Uses the BuzHash library to chop up files to feature determined chunks. Good for deduplication.
const ChunkChunk = require('chunkchunk'),
fs = require('fs'),
file = fs.openSync('my/file');
const chunkee = new ChunkChunk(file, { max: 40000 })
// create variable chunks of `my/file` to a maximum size
// of 40k, with the default `min` chunk size of 50% of that.
const chunk = chunkee.nextChunk();
// { hash: 'sha256...', buffer: <Buffer ...> }
const chunks = chunkee.toEnd();
// [ {hash:.., buffer:<..>}, {...}]
fs.close(file);
The following is an example run of npm test
chunking a ~120kb .jpg
of
batman. First column is number of bytes in the chunk, with a max chunk setting
of 40k and a min of 20k.
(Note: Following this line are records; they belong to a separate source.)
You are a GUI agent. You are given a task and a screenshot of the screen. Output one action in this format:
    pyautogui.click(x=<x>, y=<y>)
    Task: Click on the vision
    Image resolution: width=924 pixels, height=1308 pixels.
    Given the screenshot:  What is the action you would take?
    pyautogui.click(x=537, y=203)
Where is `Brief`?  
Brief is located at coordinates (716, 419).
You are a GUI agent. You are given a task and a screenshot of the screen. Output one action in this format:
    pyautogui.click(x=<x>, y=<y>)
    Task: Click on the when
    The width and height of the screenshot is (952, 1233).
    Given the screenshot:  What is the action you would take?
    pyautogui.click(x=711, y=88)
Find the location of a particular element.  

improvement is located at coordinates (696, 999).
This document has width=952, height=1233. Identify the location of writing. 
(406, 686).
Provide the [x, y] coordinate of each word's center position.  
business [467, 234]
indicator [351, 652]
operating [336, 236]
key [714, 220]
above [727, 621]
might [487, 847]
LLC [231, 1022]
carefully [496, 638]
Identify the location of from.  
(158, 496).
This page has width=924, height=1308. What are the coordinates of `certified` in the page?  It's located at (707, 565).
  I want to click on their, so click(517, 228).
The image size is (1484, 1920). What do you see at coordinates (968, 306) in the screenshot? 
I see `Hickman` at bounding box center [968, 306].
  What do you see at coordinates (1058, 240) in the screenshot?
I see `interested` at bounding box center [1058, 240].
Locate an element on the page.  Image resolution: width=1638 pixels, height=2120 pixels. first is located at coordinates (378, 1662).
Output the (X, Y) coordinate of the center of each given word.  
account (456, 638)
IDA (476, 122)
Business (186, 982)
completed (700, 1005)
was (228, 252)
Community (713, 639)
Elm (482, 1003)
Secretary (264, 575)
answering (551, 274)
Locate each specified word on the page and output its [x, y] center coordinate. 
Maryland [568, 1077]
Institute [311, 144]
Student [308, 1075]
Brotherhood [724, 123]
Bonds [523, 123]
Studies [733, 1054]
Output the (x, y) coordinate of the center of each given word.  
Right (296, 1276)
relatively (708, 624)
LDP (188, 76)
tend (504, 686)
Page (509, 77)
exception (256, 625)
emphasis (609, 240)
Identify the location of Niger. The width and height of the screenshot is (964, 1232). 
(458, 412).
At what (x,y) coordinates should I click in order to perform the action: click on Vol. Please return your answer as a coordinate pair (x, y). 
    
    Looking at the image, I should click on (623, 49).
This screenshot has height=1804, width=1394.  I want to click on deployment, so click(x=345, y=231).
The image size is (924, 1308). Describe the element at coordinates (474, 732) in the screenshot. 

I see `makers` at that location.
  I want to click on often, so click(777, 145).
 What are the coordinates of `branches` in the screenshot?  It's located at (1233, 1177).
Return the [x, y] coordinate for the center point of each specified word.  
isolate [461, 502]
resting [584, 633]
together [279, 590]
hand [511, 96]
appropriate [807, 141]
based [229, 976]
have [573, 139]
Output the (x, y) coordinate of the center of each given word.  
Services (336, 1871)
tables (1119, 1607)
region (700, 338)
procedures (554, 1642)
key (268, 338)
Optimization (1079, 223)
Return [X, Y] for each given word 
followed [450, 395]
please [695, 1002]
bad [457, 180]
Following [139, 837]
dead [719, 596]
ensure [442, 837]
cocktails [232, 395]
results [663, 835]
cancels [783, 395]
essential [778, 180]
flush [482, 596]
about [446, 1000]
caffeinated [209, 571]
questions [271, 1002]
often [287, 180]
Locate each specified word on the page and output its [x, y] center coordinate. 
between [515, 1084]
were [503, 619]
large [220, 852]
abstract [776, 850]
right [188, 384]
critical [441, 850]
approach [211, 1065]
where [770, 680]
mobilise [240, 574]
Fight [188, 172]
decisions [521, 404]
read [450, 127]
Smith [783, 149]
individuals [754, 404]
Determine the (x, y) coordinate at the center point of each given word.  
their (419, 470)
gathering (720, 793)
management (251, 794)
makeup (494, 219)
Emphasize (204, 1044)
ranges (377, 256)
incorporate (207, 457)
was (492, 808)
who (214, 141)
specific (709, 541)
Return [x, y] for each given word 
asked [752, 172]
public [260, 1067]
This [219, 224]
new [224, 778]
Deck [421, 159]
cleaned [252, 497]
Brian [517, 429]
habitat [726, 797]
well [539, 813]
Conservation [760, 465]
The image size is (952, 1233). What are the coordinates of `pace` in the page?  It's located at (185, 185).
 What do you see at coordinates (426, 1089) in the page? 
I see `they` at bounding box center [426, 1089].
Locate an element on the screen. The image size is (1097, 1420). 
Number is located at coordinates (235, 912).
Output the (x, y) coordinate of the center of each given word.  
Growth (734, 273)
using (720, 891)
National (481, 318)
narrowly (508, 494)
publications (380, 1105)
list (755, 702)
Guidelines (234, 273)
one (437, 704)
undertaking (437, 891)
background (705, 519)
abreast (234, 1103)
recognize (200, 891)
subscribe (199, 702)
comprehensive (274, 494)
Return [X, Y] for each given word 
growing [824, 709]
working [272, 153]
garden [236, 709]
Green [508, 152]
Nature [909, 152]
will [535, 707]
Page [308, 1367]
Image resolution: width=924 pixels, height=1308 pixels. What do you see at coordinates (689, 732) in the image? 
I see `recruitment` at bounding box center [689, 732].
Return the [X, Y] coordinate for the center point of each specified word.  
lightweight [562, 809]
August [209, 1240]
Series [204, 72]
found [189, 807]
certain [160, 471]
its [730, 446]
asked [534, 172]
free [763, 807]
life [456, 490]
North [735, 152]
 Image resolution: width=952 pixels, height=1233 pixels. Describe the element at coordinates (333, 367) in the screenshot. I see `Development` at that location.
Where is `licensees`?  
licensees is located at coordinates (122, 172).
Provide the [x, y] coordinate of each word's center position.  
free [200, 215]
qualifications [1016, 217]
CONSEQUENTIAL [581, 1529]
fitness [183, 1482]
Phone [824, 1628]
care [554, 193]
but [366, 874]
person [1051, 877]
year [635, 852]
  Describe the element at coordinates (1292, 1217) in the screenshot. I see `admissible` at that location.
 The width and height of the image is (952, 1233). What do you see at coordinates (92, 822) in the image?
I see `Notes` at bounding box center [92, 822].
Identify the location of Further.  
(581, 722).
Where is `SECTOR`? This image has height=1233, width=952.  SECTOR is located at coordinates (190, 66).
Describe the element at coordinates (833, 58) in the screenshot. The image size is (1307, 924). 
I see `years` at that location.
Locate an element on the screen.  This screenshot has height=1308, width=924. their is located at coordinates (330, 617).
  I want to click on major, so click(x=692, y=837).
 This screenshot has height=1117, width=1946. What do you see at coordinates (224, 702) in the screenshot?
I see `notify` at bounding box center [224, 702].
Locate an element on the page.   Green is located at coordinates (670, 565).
Second column is the sha256 of that chunk.
[master] ~ npm test
> chunkchunk@0.2.0 test C:\code\experiments\chunkchunk
> node test/test
4 chunks in 0s 30.234033ms
39005 QQitkmhKkmWfrX+p59Nk49kctS1TrMHhpnFka08Bya4=
34113 aOsmGJhJUeWNPPVbsyfqMyRx1F28rwQnvWiwwN/qVDo=
21484 FX98NrA8OlKWzSGJpXIAslixSRU4QJBPBEVEkcc9EXA=
23960 BY970o+31e5szl0TIGuDtfnPbH41tzWq2WYcK0Pn+1c=
118562
- [ ] Make ChunkChunk take a string, instead of a file descriptor.
- [ ] This library screams to be made a Transform Stream.
- [ ] Add config option for feature 'uniqueness'